All-the-same, it would make no trouble in itself. What made it so, however, was the second action. Seemingly it was independent of him, but, if you had a brain the size of a crumb, you knew that it was he who freed the monster. A lot of bare-headed young – and not so young – men marched to the square at the parliament to continue their demonstration, but it was cordoned off, with the police standing in battle line on the inner side. The demonstrators began to kick away the cordon and attacked the police. They had mobile phones everywhere and were communicating by them. The police again did two large mistakes. One of them was that the boost force ordered to the capital from the country was left alone without guidance and they lost their way in the strange town. They reached the spot of the trouble too late. The other mistake was almost stupidity. They were able to hear the communication on the mobile phones as they knew who the opposing party consisted of (therefore knew their numbers), however, they let them make a fool of them. In the communication the demonstrators discussed that they should draw the police after them from the closed streets to the venue of the opposition party’s meeting, in order to make as great a disorder as possible.

And it happened as they planned. The meeting was just finished, but as the road had been blocked (in their favour) and not opened yet, there were no ways out as the demonstrators and the police behind them reached the place. As nobody would do as asked by the loud speakers above police cars the police began to accomplish their work. The police wouldn’t repeat their mistakes done a month before, when the opposition called them too soft for not being able to stop the attack. At this time they were not soft at all. They used their batons, as well as rubber balls – never used in Hungary yet – and were hitting first, asking later. An MP of the opposition was hit so badly he was taken to hospital with a broken nose, because he was not quick enough to identify himself before hit on the head.

It is not needed to tell that it was considered too brutal all over the world. The responsible persons were sought for at once and the parliament passed some regulations for the future, e.g. forbade rubber balls. I don’t think it can be evaluated in a reliable way what really happened and who made what kind of mistakes. You must also accept that the insurance companies had their hands full for some days because of the damaged cars in the streets the demonstrators ran along and threw them on fire. It concerns not only abuse by the police. It takes time and a normal atmosphere, not such a one when a new government would start at once a line of investigations into topics that were crimes in their opinion. Only third parties can make a neutral judgment. For a long time there is no hope to find such ones here.

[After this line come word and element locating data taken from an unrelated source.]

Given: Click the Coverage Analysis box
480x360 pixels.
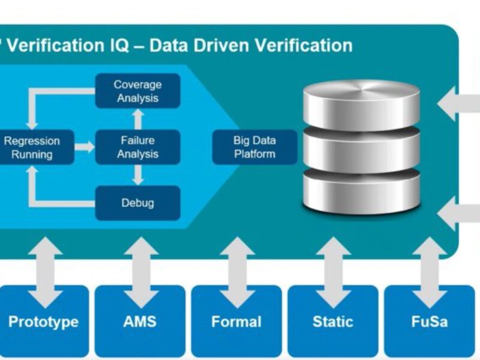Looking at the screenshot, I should (x=137, y=91).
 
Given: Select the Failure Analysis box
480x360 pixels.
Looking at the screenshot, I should (x=137, y=147).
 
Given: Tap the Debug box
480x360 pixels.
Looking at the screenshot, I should (x=137, y=203).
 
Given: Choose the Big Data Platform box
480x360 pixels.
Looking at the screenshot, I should (x=254, y=147).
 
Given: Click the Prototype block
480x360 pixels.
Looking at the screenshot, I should (x=43, y=322).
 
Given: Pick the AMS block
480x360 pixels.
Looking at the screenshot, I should (x=140, y=322).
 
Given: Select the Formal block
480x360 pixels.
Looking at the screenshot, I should (x=236, y=322).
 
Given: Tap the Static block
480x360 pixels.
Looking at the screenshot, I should (x=333, y=322).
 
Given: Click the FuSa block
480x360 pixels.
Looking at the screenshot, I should (x=429, y=322).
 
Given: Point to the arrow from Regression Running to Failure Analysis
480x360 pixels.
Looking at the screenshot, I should (x=85, y=147).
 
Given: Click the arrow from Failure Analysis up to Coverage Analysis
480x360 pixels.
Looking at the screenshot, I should (x=137, y=119).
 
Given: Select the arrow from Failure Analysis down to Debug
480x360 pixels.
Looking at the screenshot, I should (x=137, y=175).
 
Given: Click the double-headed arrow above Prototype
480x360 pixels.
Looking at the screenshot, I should (x=45, y=264).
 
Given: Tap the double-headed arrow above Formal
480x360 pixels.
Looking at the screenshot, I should (x=237, y=264).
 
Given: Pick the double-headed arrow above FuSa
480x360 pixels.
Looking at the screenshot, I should (x=430, y=264).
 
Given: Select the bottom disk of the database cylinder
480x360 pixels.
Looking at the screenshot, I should (x=361, y=189).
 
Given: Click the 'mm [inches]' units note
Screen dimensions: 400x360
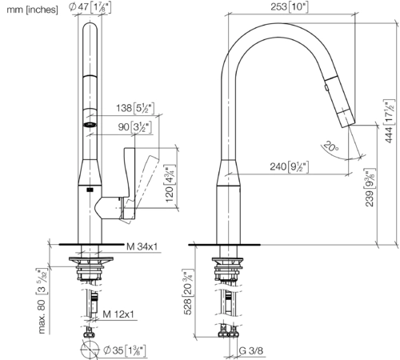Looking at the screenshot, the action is [x=32, y=10].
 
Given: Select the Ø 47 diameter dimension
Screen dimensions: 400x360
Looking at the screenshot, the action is [x=90, y=7].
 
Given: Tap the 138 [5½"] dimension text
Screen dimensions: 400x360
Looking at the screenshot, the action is [x=135, y=108].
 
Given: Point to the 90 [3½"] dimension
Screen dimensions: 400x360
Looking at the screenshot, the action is [x=135, y=127].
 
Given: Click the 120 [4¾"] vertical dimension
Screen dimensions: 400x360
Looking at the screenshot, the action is [x=170, y=183].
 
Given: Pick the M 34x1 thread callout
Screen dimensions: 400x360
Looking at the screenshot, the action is [x=142, y=246].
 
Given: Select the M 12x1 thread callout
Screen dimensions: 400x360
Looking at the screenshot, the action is [x=118, y=314].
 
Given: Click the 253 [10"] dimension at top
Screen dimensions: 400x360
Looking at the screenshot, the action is [x=290, y=6].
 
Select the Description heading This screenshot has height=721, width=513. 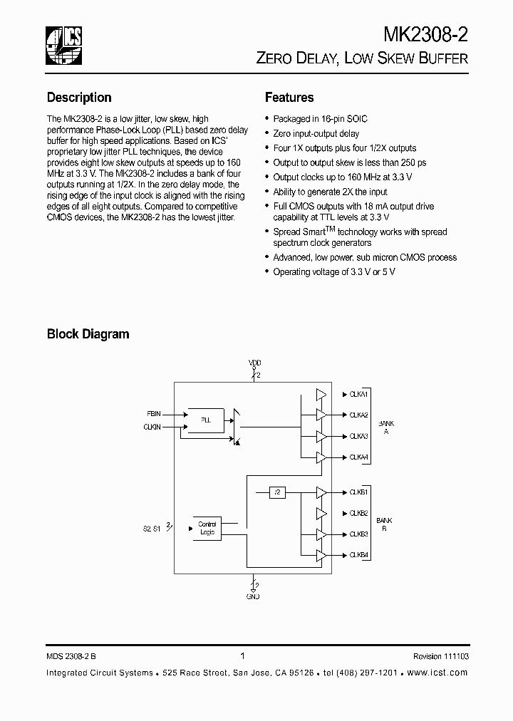coord(79,98)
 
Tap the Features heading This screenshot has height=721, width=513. coord(289,98)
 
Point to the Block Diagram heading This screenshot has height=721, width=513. coord(88,333)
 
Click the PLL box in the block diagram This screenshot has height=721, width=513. coord(205,420)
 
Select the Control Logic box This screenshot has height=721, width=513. coord(207,529)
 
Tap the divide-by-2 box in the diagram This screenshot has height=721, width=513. coord(278,492)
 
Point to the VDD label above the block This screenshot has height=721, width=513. coord(254,363)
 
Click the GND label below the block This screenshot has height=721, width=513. coord(253,596)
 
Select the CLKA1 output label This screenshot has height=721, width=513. coord(358,394)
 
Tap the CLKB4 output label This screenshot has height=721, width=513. coord(358,554)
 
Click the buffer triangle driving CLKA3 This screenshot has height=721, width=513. coord(321,436)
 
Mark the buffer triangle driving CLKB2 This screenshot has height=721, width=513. coord(321,513)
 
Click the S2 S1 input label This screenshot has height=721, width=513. coord(152,529)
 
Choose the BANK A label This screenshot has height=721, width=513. coord(386,427)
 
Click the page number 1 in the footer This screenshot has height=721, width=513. coord(243,657)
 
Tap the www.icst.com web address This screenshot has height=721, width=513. coord(440,673)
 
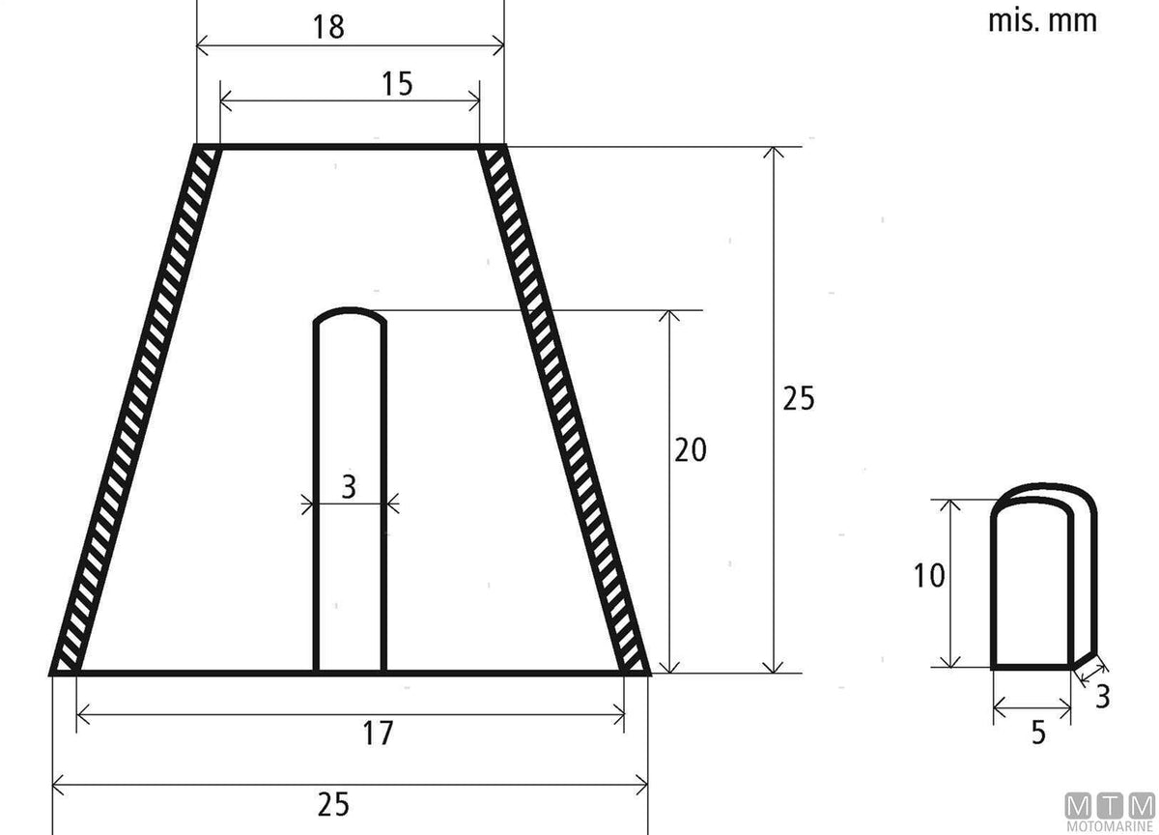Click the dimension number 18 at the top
tap(328, 27)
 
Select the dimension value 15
tap(397, 84)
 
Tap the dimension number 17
tap(378, 733)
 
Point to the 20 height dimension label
tap(691, 449)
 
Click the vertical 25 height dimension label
tap(799, 398)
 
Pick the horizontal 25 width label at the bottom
tap(333, 805)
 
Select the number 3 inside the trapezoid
tap(350, 487)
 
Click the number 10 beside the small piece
tap(929, 576)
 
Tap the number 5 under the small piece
tap(1038, 733)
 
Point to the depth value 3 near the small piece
tap(1103, 697)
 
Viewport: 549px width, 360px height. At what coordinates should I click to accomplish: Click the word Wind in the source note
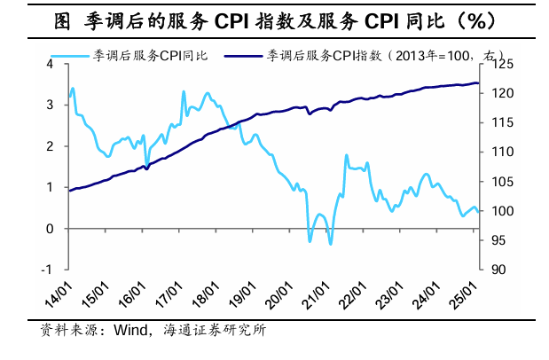(x=129, y=331)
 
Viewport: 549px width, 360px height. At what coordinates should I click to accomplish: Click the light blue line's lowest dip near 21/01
(x=331, y=244)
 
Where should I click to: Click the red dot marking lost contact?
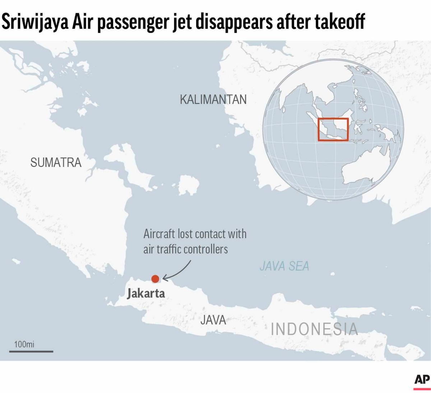coord(155,279)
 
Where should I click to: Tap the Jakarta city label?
coord(146,293)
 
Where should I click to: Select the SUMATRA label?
coord(56,163)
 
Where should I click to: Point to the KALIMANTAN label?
coord(213,99)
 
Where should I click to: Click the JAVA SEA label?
coord(284,266)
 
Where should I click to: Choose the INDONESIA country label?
coord(314,329)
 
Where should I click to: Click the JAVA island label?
coord(213,320)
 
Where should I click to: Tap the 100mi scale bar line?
coord(31,351)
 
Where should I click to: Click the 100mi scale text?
coord(24,344)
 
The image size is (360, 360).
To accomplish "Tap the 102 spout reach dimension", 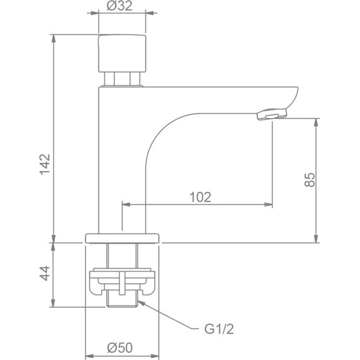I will point(200,196).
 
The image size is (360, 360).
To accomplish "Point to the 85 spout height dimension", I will point(309,179).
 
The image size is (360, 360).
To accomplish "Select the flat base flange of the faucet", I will point(123,237).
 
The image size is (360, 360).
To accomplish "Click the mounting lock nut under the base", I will point(123,282).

Well, I would say gladly that it was all. It wasn’t. It was only afternoon at this time. There came the evening, when the unveiling of a monument for the 50th anniversary of the uprising was to take place not far from the municipal park. There were a lot of domestic and foreign guests invited, as well as several prominent actors of the cultural life were to perform. The police was unable to ensure the proper circumstances. For the performances silence would be needed. Instead of that there was a constant roar of large cc motorcycles from the background that were leaving there place when the police was coming near, but were only changing their position and making the terrible roar again.

Also, there was a funny incident. An old man stole one of the exhibits, a T-34 tank. It was put on waiting, even the battery taken out and only a little fuel in it, but he – or rather they, as I cannot be convinced that the old man wasn’t only a scapegoat – acquired the proper kind of battery and started it. It soon stopped because of lack of fuel.